Microlamellar Structures in Lobular Glomerulonephritis Associated with Monoclonal IgG Lambda Paraproteinemia
Author(s) -
Joh Kensuke,
Aizawa Higeo,
Takahashi Takamune,
Hatakeyama Makio,
Muto Shigeaki,
Asano Yasushi,
Shimizu Hideo,
Suzuki Ryoji
Publication year - 1990
Publication title -
acta patholigica japonica
Language(s) - English
Resource type - Journals
SCImago Journal Rank - 0.73
H-Index - 74
ISSN - 0001-6632
DOI - 10.1111/j.1440-1827.1990.tb03338.x
Subject(s) - paraproteinemia , cryoglobulin , cryoglobulinemia , microhematuria , pathology , medicine , glomerulonephritis , immunoglobulin light chain , monoclonal , amyloidosis , bence jones protein , paraproteinemias , cryoglobulins , nephrotic syndrome , macroglobulinemia , antibody , immunology , multiple myeloma , proteinuria , monoclonal antibody , gastroenterology , kidney , hepatitis c virus , virus
We report a 49 year old woman who developed lobular glomerulonephritis with prevalent deposition of material positive for IgG, C 1q and lambda light chain, but which was not stained by Congo red.
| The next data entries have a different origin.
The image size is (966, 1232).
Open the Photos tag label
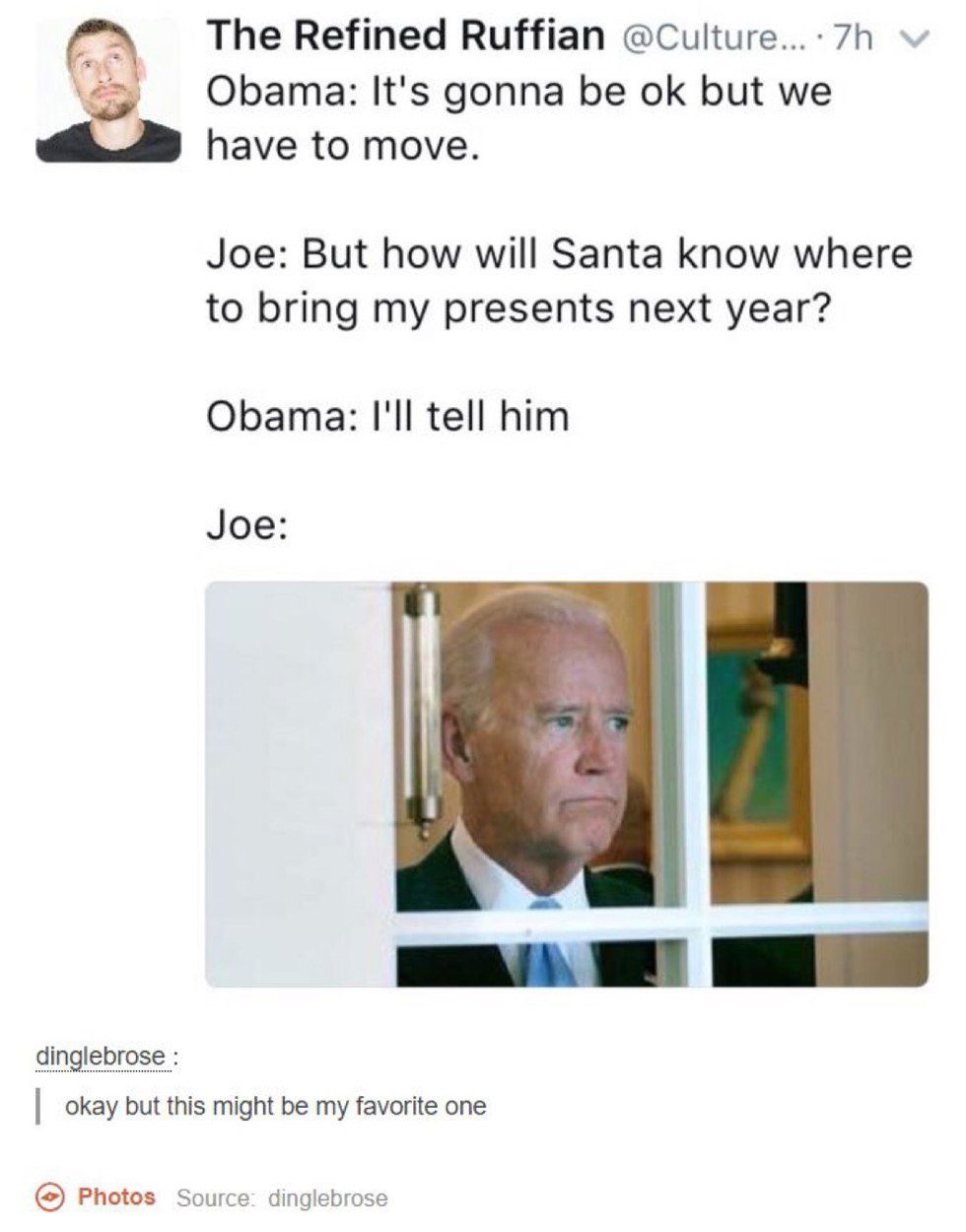(x=116, y=1197)
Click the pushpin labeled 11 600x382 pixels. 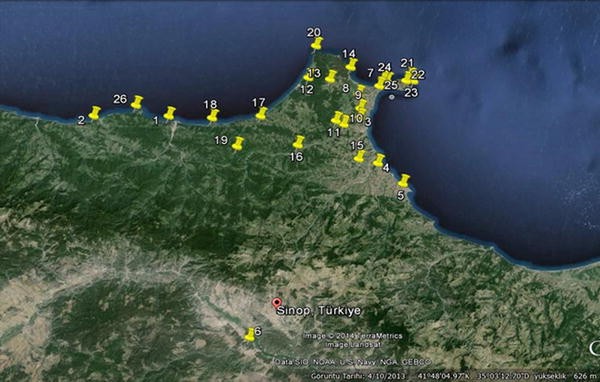(x=337, y=118)
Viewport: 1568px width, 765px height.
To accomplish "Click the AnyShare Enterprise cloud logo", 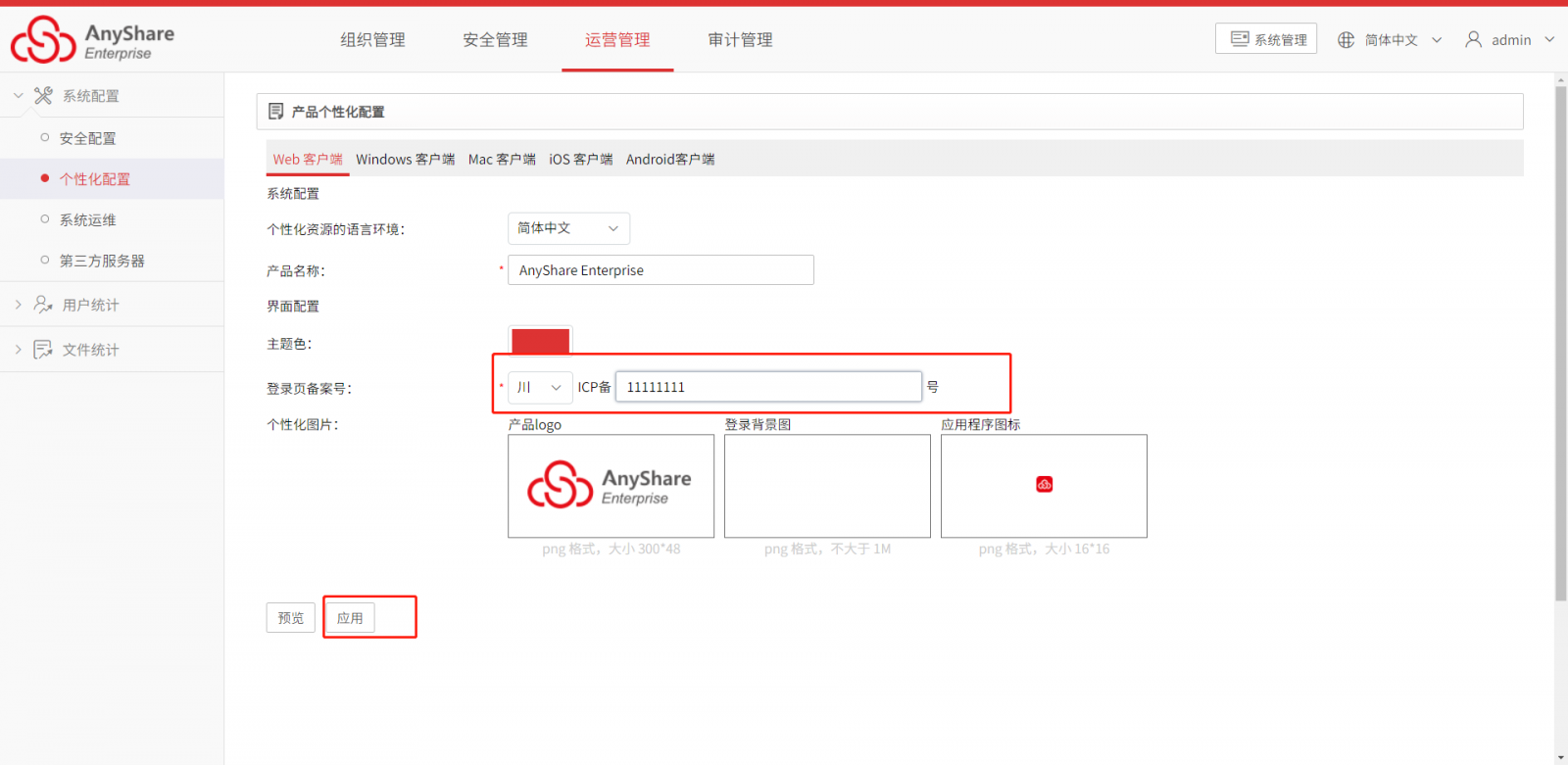I will [43, 39].
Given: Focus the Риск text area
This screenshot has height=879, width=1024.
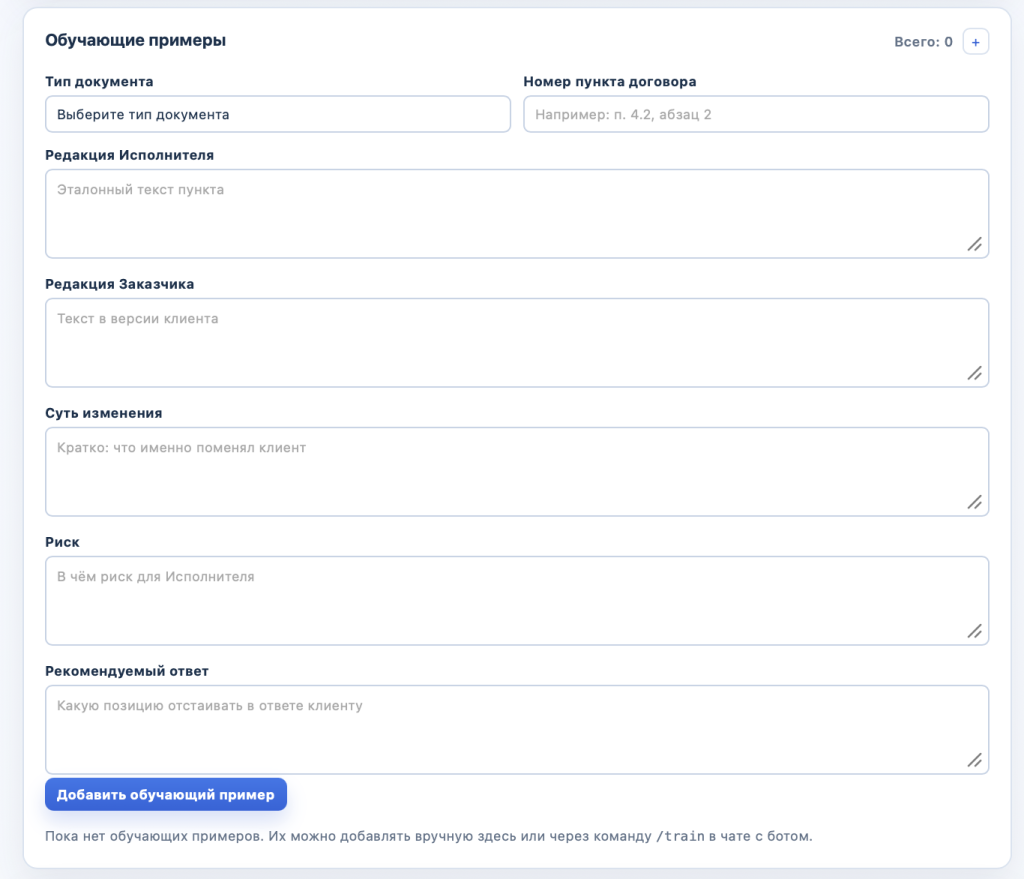Looking at the screenshot, I should tap(517, 601).
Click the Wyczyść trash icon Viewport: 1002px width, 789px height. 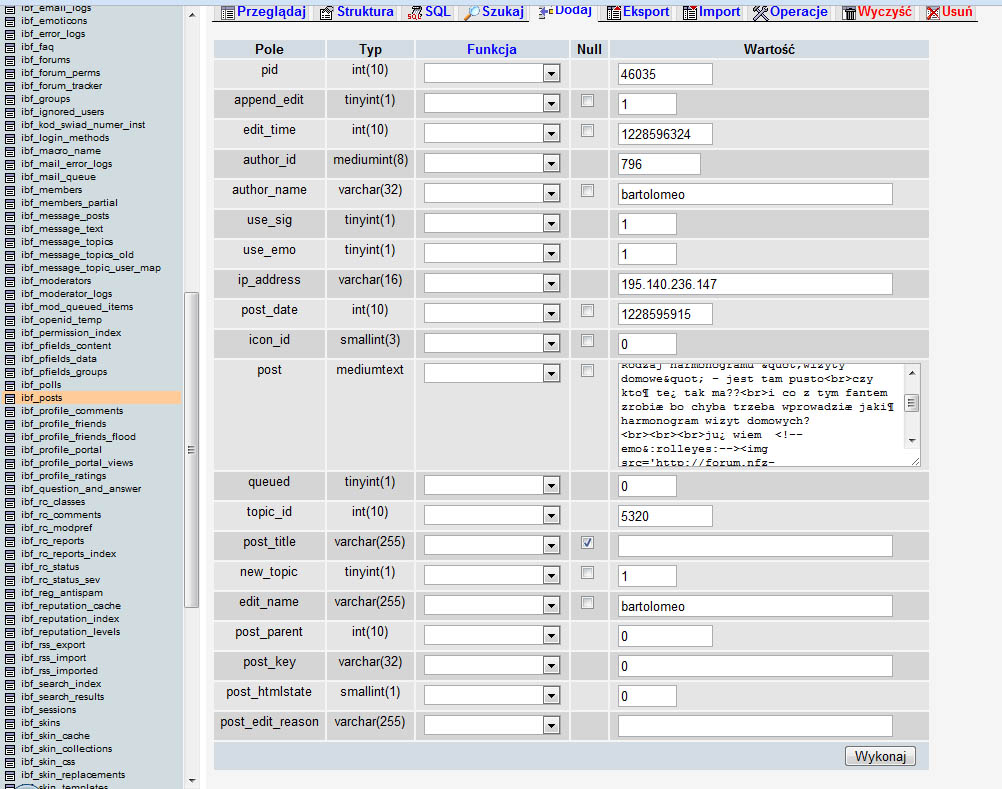[x=849, y=13]
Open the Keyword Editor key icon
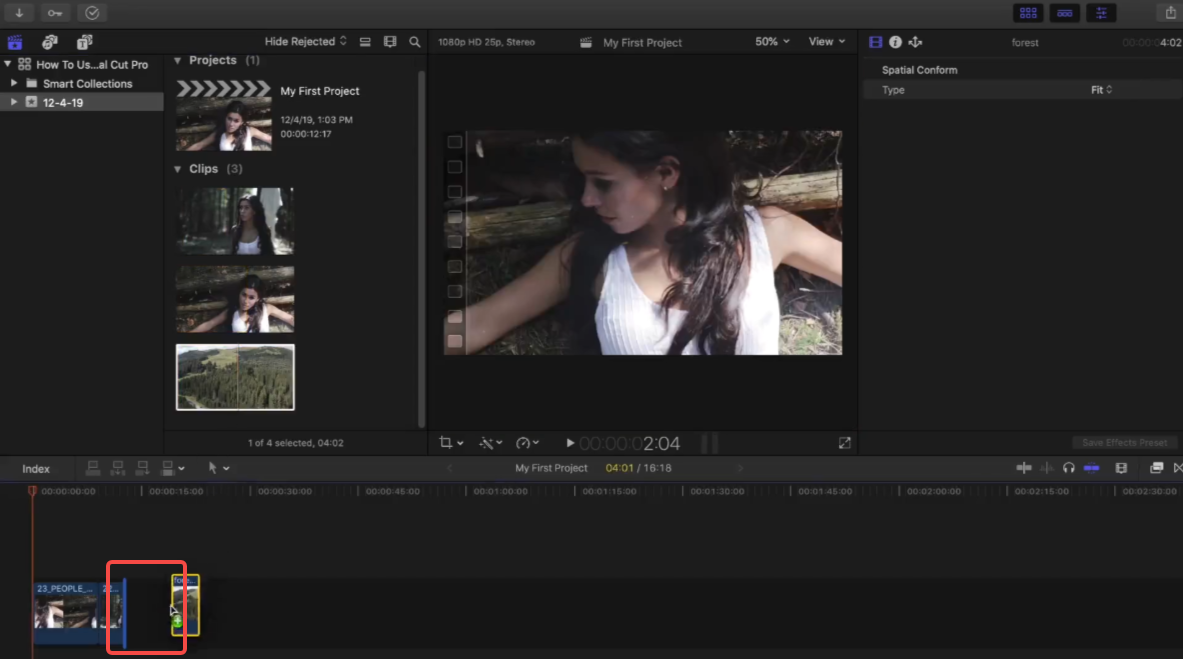Image resolution: width=1183 pixels, height=659 pixels. (55, 13)
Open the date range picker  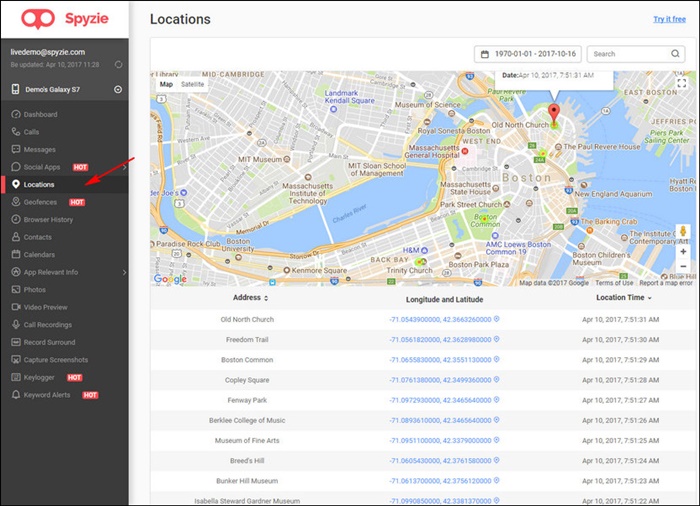pos(528,54)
Glomeruli revealed massive electron‐dense deposits with a microlamellar structure in the mesangial matrix and peripheral capillary loops. Clinically, the patient had nephrotic syndrome, microhematuria and hypertension. No Bence Jones protein or cryoglobulin was found in the urine or serum. Anti‐DNA antibody was positive, but systemic lupus erythematosus (SLE) was ruled out by repeated serological examinations. Immunoelectrophoresis of blood and urine revealed increased IgG lambda paraprotein, but no free light chains were found. We reviewed 54 cases reported in the literature, which showed organized crystalline structures on ultrastructural examination, but were unassociated with amyloidosis, SLE, cryoglobulinemia or multiple myeloma. The present patient is the first reported to have exhibited a combination of glomerulonephritis with organized deposits, monoclonal IgG lambda paraproteinemia, and the presence of anti DNA antibody. Acta Pathol Jpn 40: 913 921, 1990.